I grew up pretty vanilla. I had a couple friends in grade and high school who stood out but mostly we all wanted to blend it, with talents or academic prowess in one form or another being the characteristics we wanted prominent. We didn't have goths, there were no tattoos and certainly no Luna types walking the halls. We did have a fair share of "little bit odds" but we stayed away because, as in any hot-house like high school, you didn't 'go near a plant that grew funny' as my mom used to say. We mistook offbeat for threatening as if oddness spreads like a cold. It is that entire idea of "oddness" that takes me up this morning. We don't have enough of it. We also didn't have any Luna types except one.
All this bubbles up (toil and trouble) this morning as there is a yearbook from my high school up on line on one of the nostalgia sites where I am buying advertising for a client. I stopped to look at myself and to thumb through that yearbook (do you thumb through online?) as my volume went away several years ago in a household move. There Sue (our Luna) stood on a page with others who were involved with the literary publication (don't laugh, in that little collection of 8 who published that yearly thing we had 6 published authors and professional writers). Sue didn't stand anywhere much longer, taking her own life 2 years later at college. Her dad ran the Sears store in town. She was always the top student in the school. Always. I think that she read magazines upside down and could have if asked. She was also somewhat aloof although unfortunately not happy in her solitude. Like Luna, she was perhaps in one personal scrape too many and unlike Luna didn't have the ability to skip down the hallway when no one was looking.
I suspect Sue would have liked Luna very much; all independence, brilliance and good heart. She was, in her own way, as finely drawn as Luna is and the reason I know that is that after 4 decades plus, I can remember her so well. She stood out in clear relief from the rest of us and although we didn't understand her and thought her a bit of an odd duck. She was the epitome of harmless and non-threatening in spite of her considerable skills and gifts. Her magic wand was her mind.

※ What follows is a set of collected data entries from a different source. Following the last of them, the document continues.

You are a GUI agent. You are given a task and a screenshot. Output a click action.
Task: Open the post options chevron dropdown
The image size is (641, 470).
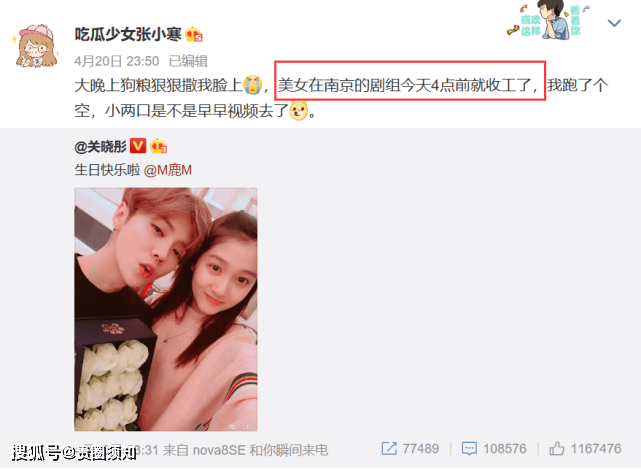click(x=614, y=23)

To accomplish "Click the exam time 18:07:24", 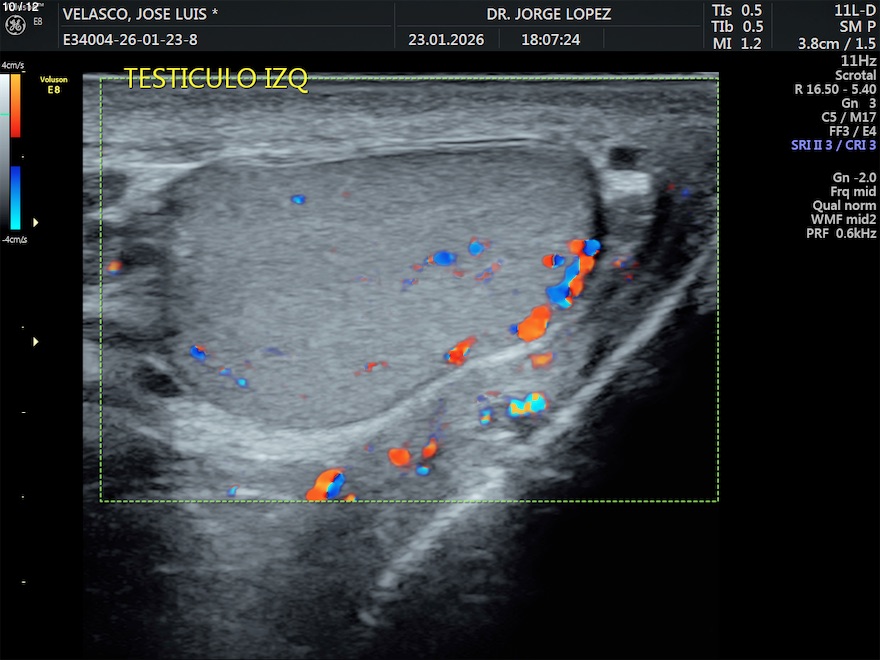I will tap(550, 40).
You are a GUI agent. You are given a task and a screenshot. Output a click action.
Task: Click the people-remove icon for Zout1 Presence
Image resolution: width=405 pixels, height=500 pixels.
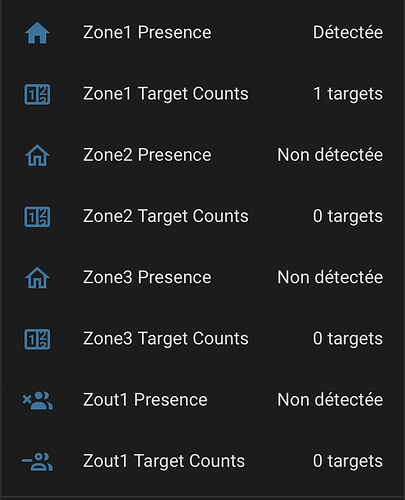point(37,400)
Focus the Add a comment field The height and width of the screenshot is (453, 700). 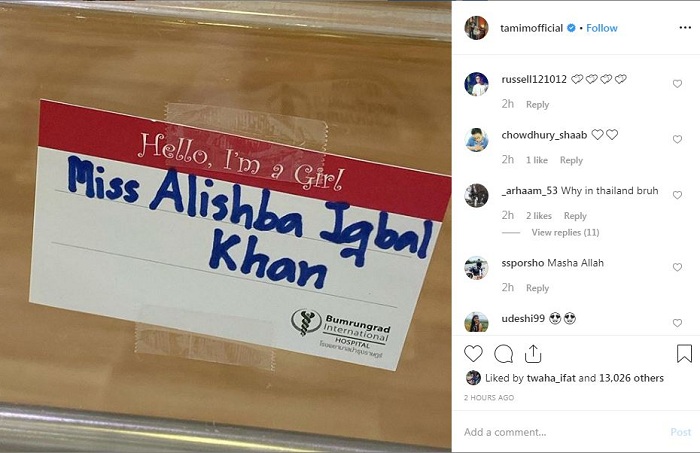coord(562,432)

Luna caused me to put Sue in some sort of perspective, as trite as that observation sounds. We all have friends who are on the good side of "off the beaten path" and we probably need to enjoy them at the time rather than put up with them as a memory.

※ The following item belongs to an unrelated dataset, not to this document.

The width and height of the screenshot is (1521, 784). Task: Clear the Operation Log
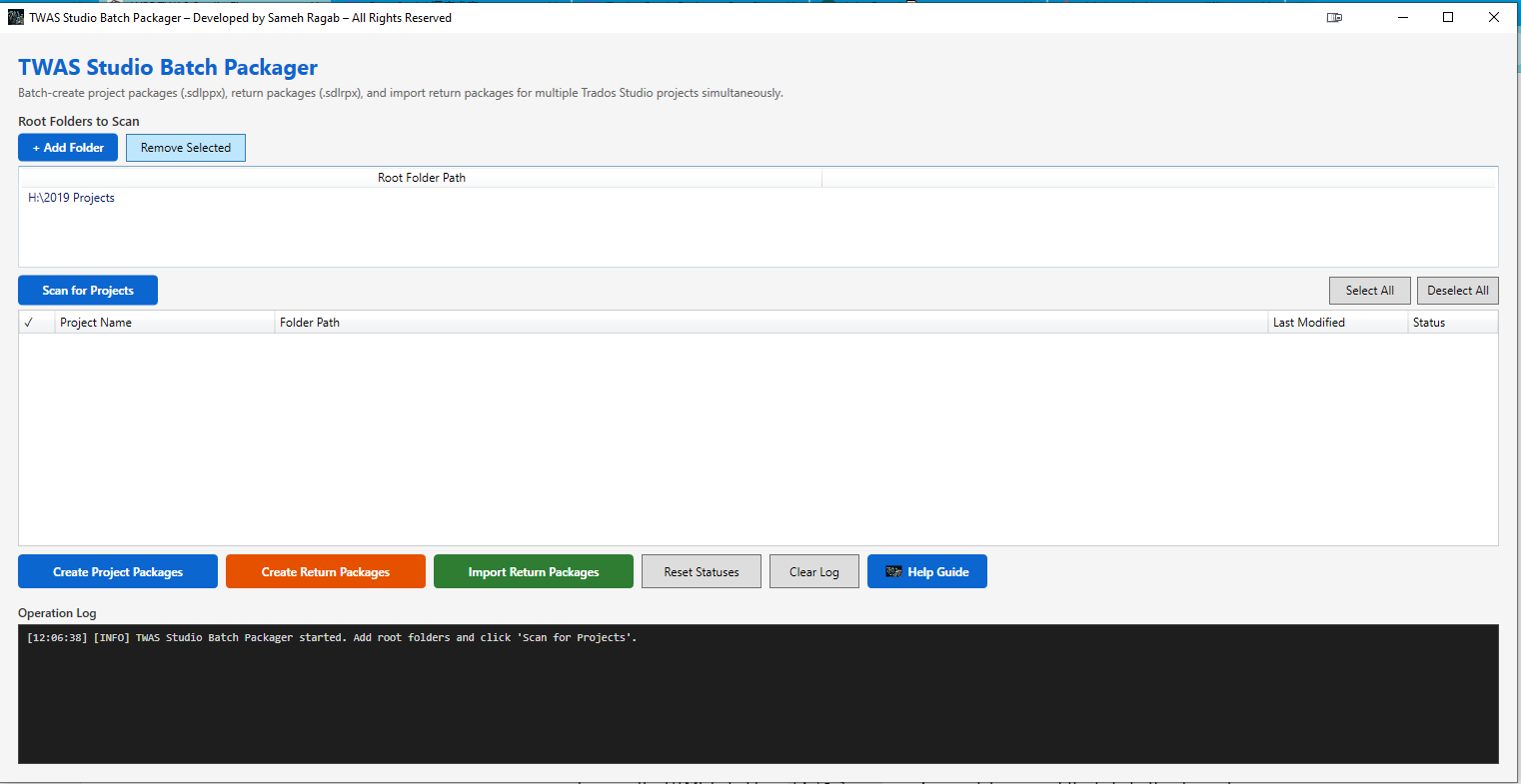click(x=813, y=570)
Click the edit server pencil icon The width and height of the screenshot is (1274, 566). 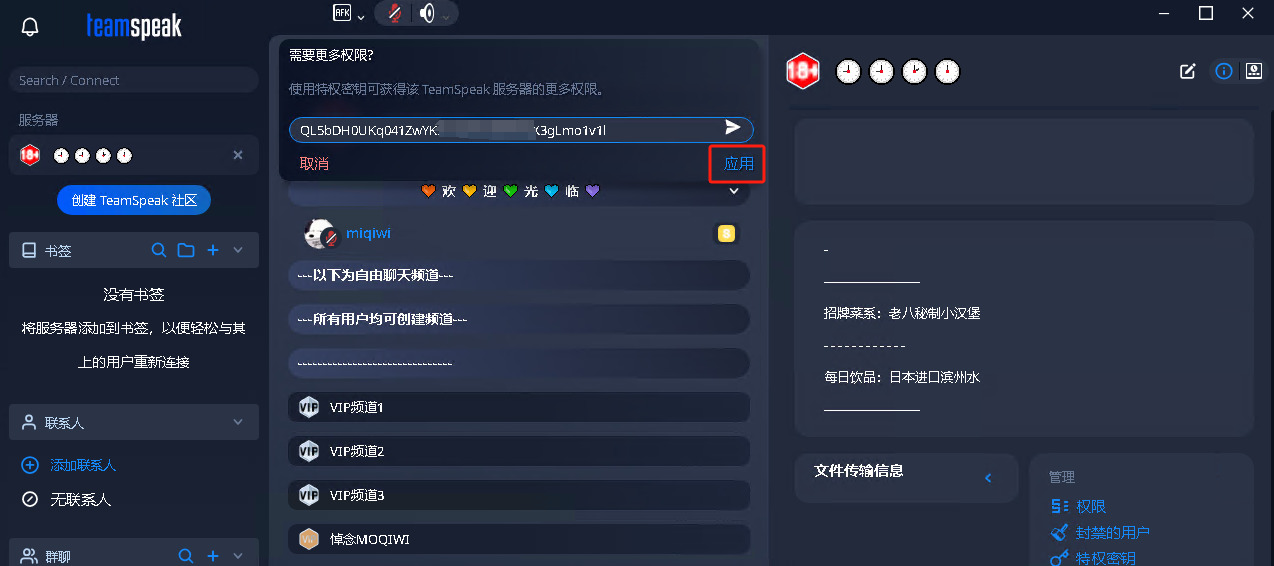point(1188,71)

My life's lesson for a cold and gray morning.
I grew up pretty vanilla. I had a couple friends in grade and high school who stood out but mostly we all wanted to blend it, with talents or academic prowess in one form or another being the characteristics we wanted prominent. We didn't have goths, there were no tattoos and certainly no Luna types walking the halls. We did have a fair share of "little bit odds" but we stayed away because, as in any hot-house like high school, you didn't 'go near a plant that grew funny' as my mom used to say. We mistook offbeat for threatening as if oddness spreads like a cold. It is that entire idea of "oddness" that takes me up this morning. We don't have enough of it. We also didn't have any Luna types except one.
All this bubbles up (toil and trouble) this morning as there is a yearbook from my high school up on line on one of the nostalgia sites where I am buying advertising for a client. I stopped to look at myself and to thumb through that yearbook (do you thumb through online?) as my volume went away several years ago in a household move. There Sue (our Luna) stood on a page with others who were involved with the literary publication (don't laugh, in that little collection of 8 who published that yearly thing we had 6 published authors and professional writers). Sue didn't stand anywhere much longer, taking her own life 2 years later at college. Her dad ran the Sears store in town. She was always the top student in the school. Always. I think that she read magazines upside down and could have if asked. She was also somewhat aloof although unfortunately not happy in her solitude. Like Luna, she was perhaps in one personal scrape too many and unlike Luna didn't have the ability to skip down the hallway when no one was looking.
I suspect Sue would have liked Luna very much; all independence, brilliance and good heart. She was, in her own way, as finely drawn as Luna is and the reason I know that is that after 4 decades plus, I can remember her so well. She stood out in clear relief from the rest of us and although we didn't understand her and thought her a bit of an odd duck. She was the epitome of harmless and non-threatening in spite of her considerable skills and gifts. Her magic wand was her mind.
Luna caused me to put Sue in some sort of perspective, as trite as that observation sounds. We all have friends who are on the good side of "off the beaten path" and we probably need to enjoy them at the time rather than put up with them as a memory.
My life's lesson for a cold and gray morning.